Even as Robb digs up discarded junk from past generations, he wonders what we will leave behind for scavengers of the future. What will 21st-century landfills teach 22nd-century historians?
Robb discussed this once with a friend who told him, “Man, if you ever pass away and they go through your stuff, I’ll have a lot of explaining to do.” After all, who has a thousand concrete dolls?
Finding Inspiration
But everybody collects stuff, even by accident. Midwesterners who lived through the Depression taught their kids to tuck things away because, well, you just never know. Robb hangs onto things because he never knows when or how inspiration might strike.
But it tends to strike him outdoors. He hikes a lot in Iowa and walks a section of the Appalachian Trail every fall with a group of friends. In 2018, he was an artist-in-resident at the Tallgrass Prairie National Preserve, in Kansas, and in Iceland, where “the whole country is like one big national park on steroids,” he says.
He made a series of elegant prints with ink and Icelandic black sand. When Olson-Larsen Galleries owner Susan Watts hung them all in a row in her West Des Moines space, she likened them to a piece of sheer fabric blowing in the wind.
“They’re just these wonderfully amorphous forms—almost ethereal,” she says. “He just really, really plays with process and materials in such interesting ways.” She admires his mixed-media paintings, too, which shimmer with finely ground bits of glass. It’s the same ingredient in the reflective paint Robb used during his stint with the county road crew.
‘Highway Hypnosis’
More recently, as everyone hunkered down during the COVID-19 pandemic, Robb teamed up with Los Angeles artist Nicolas Shake to create a virtual project called “Highway Hypnosis.” It pairs automobile-inspired prints with videos of the open road.
Shake used to work in a garage where he helped build muscle cars and appreciates Robb’s roots in the world of hard work.
His art “is driven by these very necessary jobs,” Shake says. “He can take something that’s pretty simple or mundane and then imbue with magic.”
Robb created this “Junkyard Field Print” with ink and automotive grease on archival paper. The prints in the series show layers of texture and the sheen of an oil slick.

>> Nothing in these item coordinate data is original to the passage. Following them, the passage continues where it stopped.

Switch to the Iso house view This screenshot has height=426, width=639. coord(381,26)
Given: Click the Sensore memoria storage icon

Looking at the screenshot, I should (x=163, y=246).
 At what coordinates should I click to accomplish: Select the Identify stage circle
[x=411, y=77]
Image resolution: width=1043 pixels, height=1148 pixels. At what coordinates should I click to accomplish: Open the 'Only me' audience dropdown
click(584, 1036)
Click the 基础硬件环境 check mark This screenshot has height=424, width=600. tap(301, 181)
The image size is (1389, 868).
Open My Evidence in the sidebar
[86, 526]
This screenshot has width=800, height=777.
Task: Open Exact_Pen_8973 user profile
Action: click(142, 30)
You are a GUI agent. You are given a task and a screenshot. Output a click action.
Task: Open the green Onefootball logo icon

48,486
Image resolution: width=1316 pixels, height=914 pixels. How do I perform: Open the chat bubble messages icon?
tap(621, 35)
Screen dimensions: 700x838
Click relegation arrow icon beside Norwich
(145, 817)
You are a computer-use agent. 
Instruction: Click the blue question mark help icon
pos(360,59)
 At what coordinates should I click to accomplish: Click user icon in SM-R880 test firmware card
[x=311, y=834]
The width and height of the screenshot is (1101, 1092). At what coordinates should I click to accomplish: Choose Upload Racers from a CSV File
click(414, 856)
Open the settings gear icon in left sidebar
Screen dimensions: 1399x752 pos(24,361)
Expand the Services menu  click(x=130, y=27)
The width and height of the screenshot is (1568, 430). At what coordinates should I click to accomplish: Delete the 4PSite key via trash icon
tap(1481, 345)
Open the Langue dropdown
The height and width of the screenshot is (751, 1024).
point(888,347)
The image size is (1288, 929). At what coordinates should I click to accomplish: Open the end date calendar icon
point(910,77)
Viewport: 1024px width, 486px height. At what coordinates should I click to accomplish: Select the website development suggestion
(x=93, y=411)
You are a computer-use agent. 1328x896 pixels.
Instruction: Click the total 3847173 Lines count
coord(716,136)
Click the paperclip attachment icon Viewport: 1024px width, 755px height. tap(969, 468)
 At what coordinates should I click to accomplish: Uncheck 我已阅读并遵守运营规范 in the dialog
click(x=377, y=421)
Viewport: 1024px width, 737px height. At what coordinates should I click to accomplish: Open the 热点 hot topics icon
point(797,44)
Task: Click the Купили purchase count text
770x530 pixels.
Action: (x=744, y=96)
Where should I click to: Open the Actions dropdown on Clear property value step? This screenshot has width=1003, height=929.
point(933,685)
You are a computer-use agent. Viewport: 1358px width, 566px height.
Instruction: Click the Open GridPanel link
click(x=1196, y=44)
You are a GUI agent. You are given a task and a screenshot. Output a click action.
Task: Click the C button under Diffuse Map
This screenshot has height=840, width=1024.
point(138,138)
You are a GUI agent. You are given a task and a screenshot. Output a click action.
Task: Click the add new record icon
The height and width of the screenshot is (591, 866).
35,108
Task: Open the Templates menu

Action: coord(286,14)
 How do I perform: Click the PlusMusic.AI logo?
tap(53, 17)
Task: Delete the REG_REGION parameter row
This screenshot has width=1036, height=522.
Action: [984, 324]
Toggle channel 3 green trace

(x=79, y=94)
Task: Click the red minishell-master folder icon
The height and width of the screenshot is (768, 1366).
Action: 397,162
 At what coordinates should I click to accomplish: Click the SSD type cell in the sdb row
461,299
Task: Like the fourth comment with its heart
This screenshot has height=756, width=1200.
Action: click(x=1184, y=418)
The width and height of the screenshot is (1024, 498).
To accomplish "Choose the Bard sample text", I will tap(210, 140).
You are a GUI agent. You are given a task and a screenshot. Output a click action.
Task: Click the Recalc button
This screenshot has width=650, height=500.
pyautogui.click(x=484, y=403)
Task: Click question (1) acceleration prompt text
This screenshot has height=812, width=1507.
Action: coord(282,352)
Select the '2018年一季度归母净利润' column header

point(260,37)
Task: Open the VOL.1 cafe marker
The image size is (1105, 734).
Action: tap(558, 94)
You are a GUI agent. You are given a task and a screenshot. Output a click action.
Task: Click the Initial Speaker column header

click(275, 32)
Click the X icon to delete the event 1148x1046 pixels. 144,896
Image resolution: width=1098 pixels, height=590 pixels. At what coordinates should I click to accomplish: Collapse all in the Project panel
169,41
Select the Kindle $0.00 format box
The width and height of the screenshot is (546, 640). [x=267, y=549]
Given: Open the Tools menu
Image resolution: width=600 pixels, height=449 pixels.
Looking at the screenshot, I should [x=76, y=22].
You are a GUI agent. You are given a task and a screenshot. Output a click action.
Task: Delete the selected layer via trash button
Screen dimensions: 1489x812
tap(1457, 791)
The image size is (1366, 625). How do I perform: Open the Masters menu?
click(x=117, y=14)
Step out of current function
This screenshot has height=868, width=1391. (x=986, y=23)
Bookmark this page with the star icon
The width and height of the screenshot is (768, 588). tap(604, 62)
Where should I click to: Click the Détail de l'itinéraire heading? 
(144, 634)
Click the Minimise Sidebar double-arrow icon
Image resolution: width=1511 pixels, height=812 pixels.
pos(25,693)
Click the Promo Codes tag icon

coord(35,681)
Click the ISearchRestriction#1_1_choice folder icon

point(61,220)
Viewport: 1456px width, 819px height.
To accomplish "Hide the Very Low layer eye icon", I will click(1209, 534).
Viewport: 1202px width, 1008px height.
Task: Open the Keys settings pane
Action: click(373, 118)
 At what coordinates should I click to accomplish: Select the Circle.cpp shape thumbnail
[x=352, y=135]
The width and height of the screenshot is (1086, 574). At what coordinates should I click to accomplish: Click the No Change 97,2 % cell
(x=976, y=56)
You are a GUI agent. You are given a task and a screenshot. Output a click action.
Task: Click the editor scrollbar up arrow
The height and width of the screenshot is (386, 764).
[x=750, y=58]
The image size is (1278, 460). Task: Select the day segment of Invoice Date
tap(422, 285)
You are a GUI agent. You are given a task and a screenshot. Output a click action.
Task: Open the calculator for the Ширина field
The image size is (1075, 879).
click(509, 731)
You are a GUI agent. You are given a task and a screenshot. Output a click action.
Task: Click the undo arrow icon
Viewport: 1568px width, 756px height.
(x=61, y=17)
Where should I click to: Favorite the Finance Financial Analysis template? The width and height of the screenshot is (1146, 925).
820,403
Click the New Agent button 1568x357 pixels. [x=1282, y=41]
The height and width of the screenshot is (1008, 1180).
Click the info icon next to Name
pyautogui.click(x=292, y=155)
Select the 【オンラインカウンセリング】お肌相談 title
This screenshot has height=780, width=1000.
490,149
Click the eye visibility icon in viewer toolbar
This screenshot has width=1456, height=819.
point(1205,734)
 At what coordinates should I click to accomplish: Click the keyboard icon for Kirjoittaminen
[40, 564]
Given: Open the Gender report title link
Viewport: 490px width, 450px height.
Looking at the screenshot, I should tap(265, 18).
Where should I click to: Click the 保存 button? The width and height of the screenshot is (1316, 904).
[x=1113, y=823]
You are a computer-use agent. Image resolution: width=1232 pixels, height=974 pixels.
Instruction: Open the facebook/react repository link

Robb completed “Red April” last spring during the early part of the pandemic, not as a commentary on COVID-19 itself, he says, but as a way of “placing the work at a moment in time.” It is made of cast acrylic and highway glass on a wood frame.
“Till No – 1” reflects on “the reciprocal relationship of human and landscape—what people and culture hold to be sacred, what is considered a commodity, and the impact of time,” Robb says. Completed in 2019, the work consists of automotive finish powder, coated steel, and Kansas chert.
Michael Morain manages communications for the Iowa Department of Cultural Affairs, which oversees the Iowa Arts Council.